The Texas National Guard has sent letters to soldiers attending University of Texas campuses in Austin and Arlington, warning them that a conflict over military tuition assistance could cause them to lose thousands of dollars in aid and perhaps force them to change schools.
"If no solution is reached, neither school will be eligible to receive Federal Tuition Assistance in the future," states the letter, which was sent Thursday by the National Guard's Texas Education Services Office. "This may influence your school choice if funding is an issue. ... Be cognizant that there is no guarantee that a solution will be reached and you may end up self funding your tuition assistance."
Unlike the GI Bill, which provides money for veterans, the Department of Defense's tuition assistance program provides up to $4,500 a year in college funding assistance for active duty service members. The conflict centers on how schools bill their students: The Defense Department says it will no longer approve the tuition assistance for schools that bundle their tuition into a single flat rate, as UT's Austin and Arlington campuses do.
Instead, the U.S. Army wants universities to itemize fees so Army officials can approve tuition assistance on a course-by-course basis and ensure that the federal money is not used on prohibited expenses, such as books and computers.
The University of Texas System is negotiating with the Army in hopes of avoiding a situation where student soldiers are forced to leave. According to UT-Austin, 31 guardsmen currently are enrolled in the school, though not all receive the federal tuition assistance. According to the Texas National Guard, 46 students statewide are affected, including 24 in Austin.
"We are working with our attorneys, the University of Texas System and Department of Defense to resolve this issue," UT spokesman Gary Susswein said. "Our goal is that no student-veteran or active-duty service member has his or her funding cut off while studying at UT."
The Texas National Guard Education Services Office told students it hopes to reach a compromise with UT schools by the end of June.

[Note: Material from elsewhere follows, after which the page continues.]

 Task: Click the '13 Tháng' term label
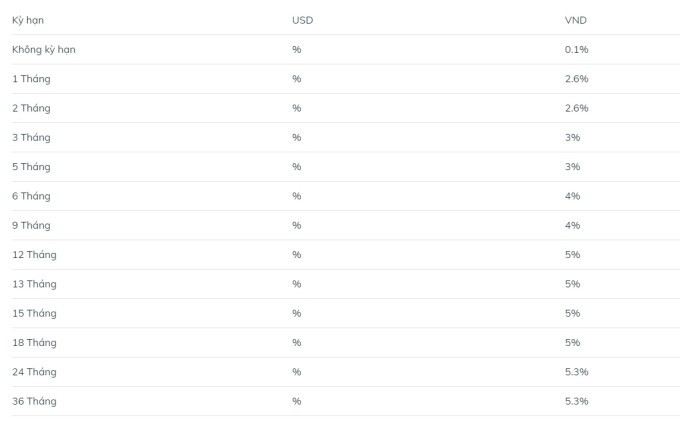pyautogui.click(x=34, y=284)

For Justin Scaffa, 29, a Texas National Guardsman since 2007 who is one semester away from graduating from UT-Austin's School of Nursing, the dispute could have major ramifications. Scaffa said changing schools is not an option, because nursing schools are different at various universities. And he doesn't have the money to absorb the loss of thousands of dollars in assistance.
"I'm kind of up a creek without those funds," said Scaffa, who hopes to be commissioned as an officer after graduating. "It's extremely frustrating. ... I wish they would come up with a solution instead of scaring the heck out of someone."

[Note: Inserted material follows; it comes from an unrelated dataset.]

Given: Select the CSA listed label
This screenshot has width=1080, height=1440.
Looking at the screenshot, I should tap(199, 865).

Last year, the Defense Department unveiled a Memorandum of Understanding that it requires schools to sign before they can collect the tuition assistance from their military students.
The memorandum was sparked by concerns that the military did not have adequate oversight over the nearly $600 million a year the military was paying colleges and universitiesparticularly for-profit, online institutions, which have been increasingly recruiting military students.
But some of the recommendations developed by a Defense Department task force, including more generous credit transfer procedures and less strict residency requirements for in-state tuition, have rankled traditional nonprofit universities. After complaints from schools that the memorandum denied them control over internal policies, the Defense Department revised and softened some requirements.
According to the Defense Department, numerous Texas universities and colleges have signed the memorandum, including Texas AandM, Austin Community College and other branches of the UT System.